• **MATERIAL**
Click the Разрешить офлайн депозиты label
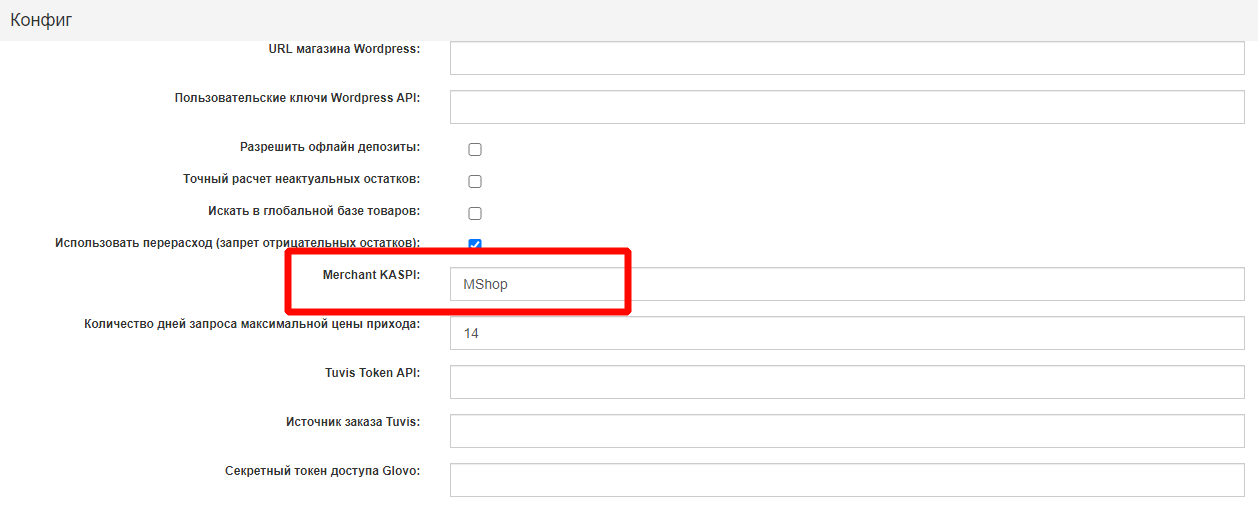Image resolution: width=1258 pixels, height=508 pixels. click(x=329, y=147)
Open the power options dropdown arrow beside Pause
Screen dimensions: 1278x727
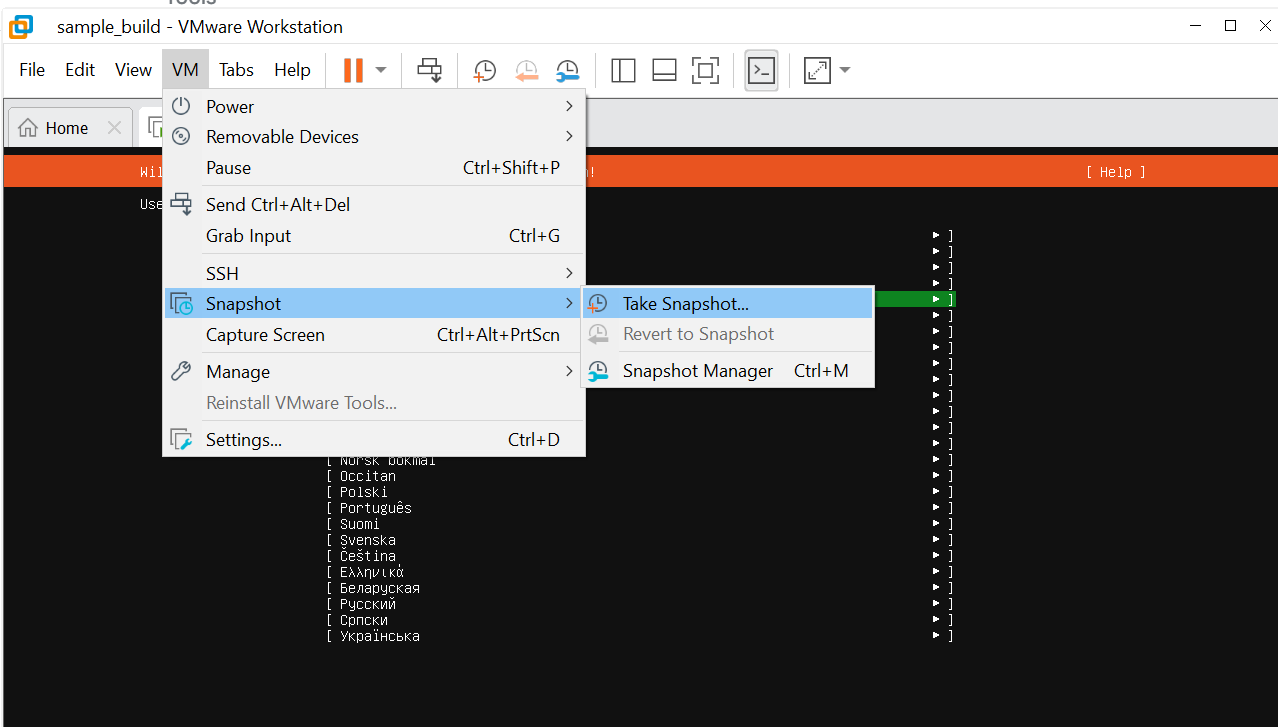381,70
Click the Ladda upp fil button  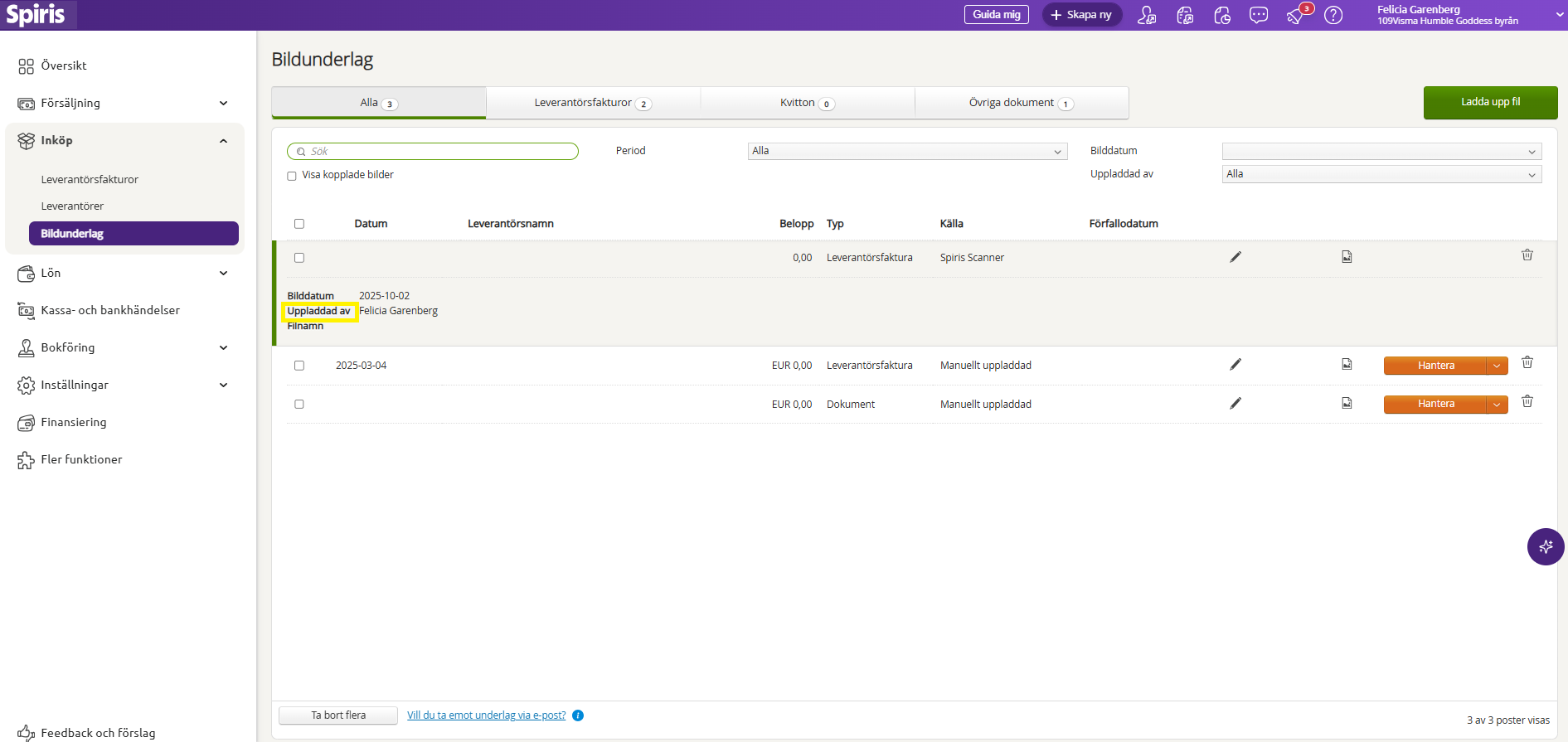pos(1490,102)
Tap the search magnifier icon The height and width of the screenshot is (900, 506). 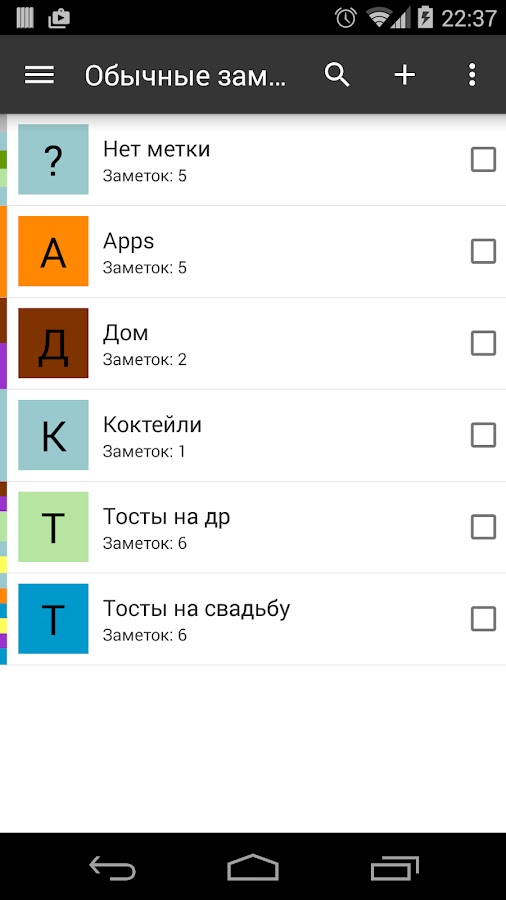point(337,75)
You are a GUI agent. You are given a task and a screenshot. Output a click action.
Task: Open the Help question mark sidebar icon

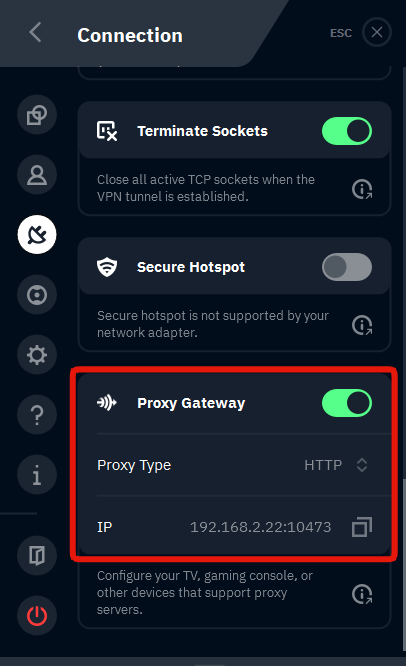point(37,415)
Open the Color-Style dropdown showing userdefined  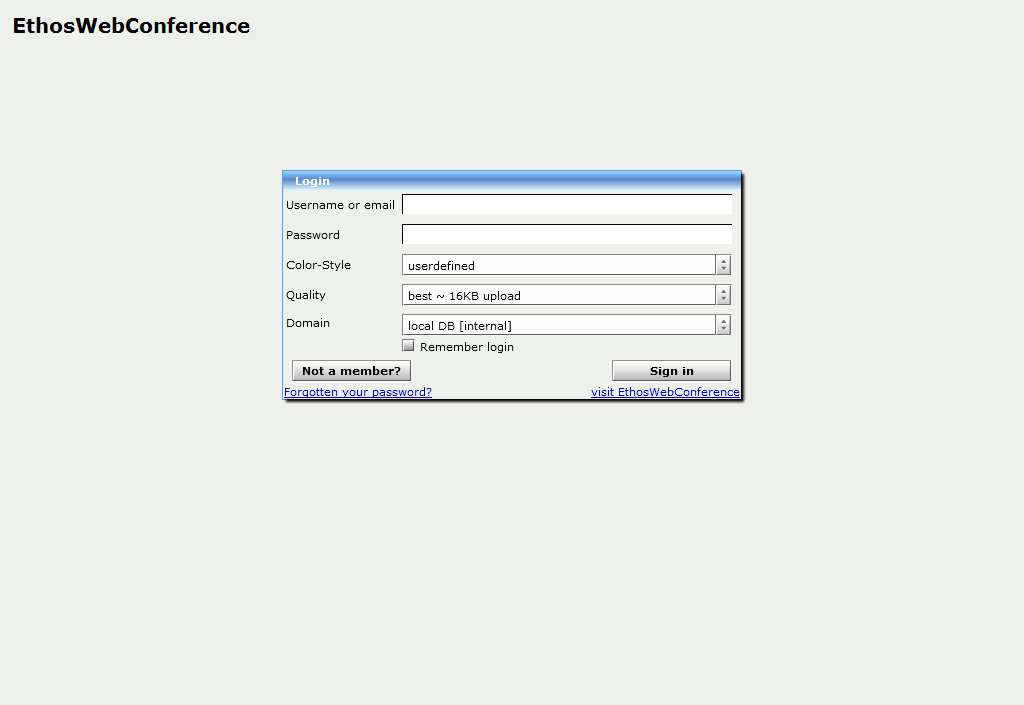click(x=558, y=266)
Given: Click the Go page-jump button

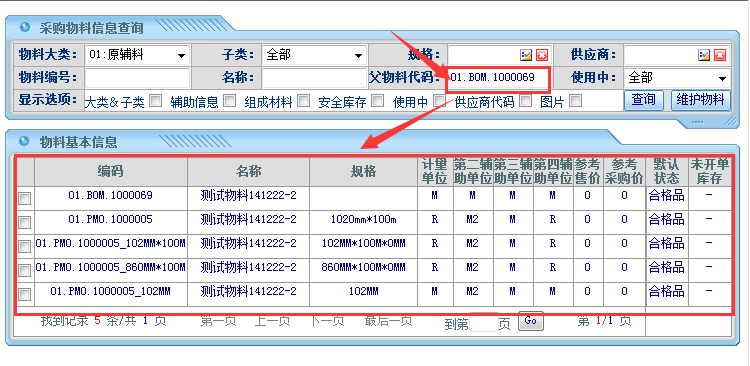Looking at the screenshot, I should point(531,321).
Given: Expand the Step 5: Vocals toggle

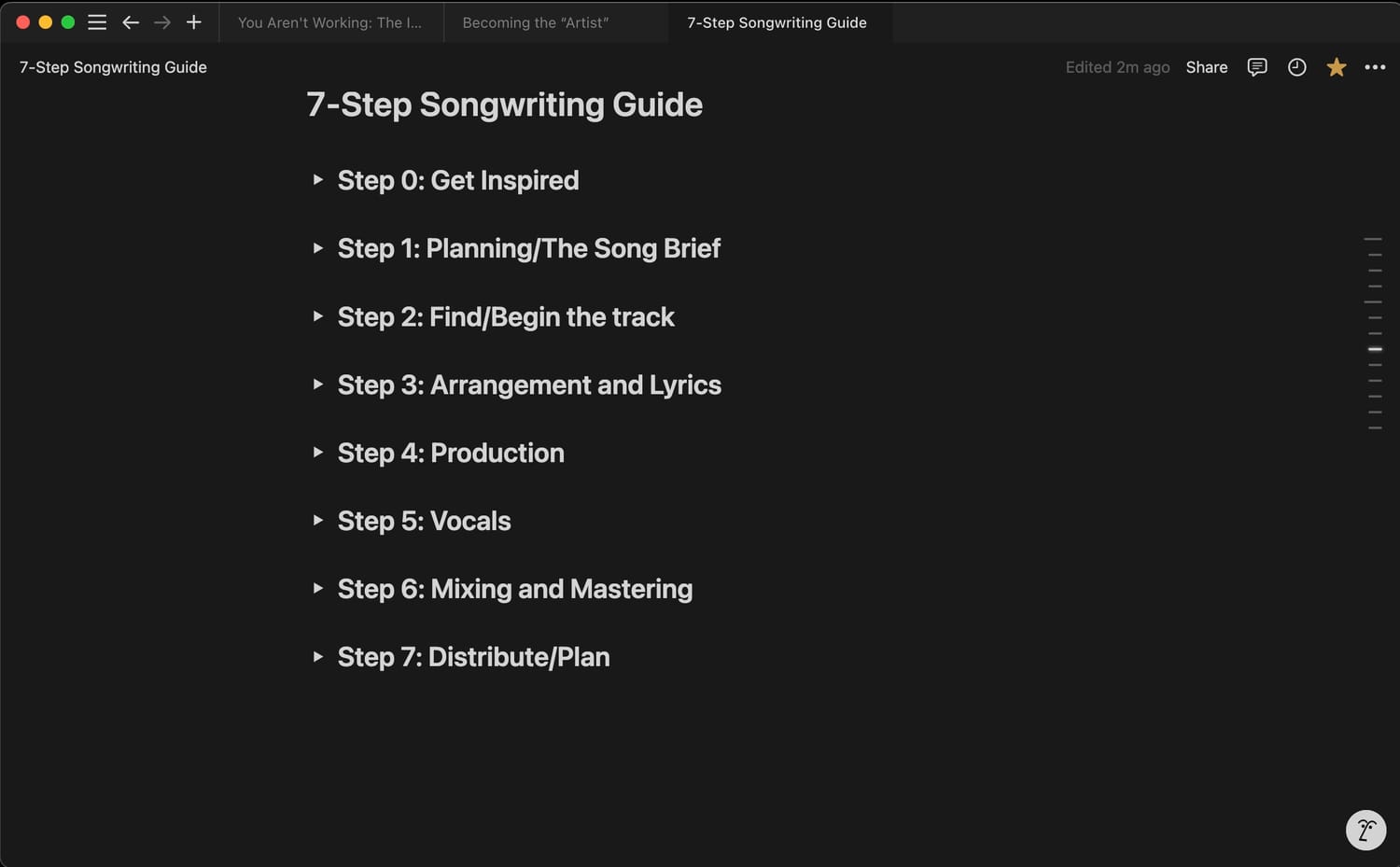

• **WHAT THE EXERCISE ASKS**
Rewrite the records from the line holding "Given: Click the Go page-jump button" through the end of the records, inclusive, substituting "switch" for "toggle" and omitting the pictures.

• **SOLVED EXERCISE**
Given: Click the Go page-jump button

Looking at the screenshot, I should point(531,321).
Given: Expand the Step 5: Vocals switch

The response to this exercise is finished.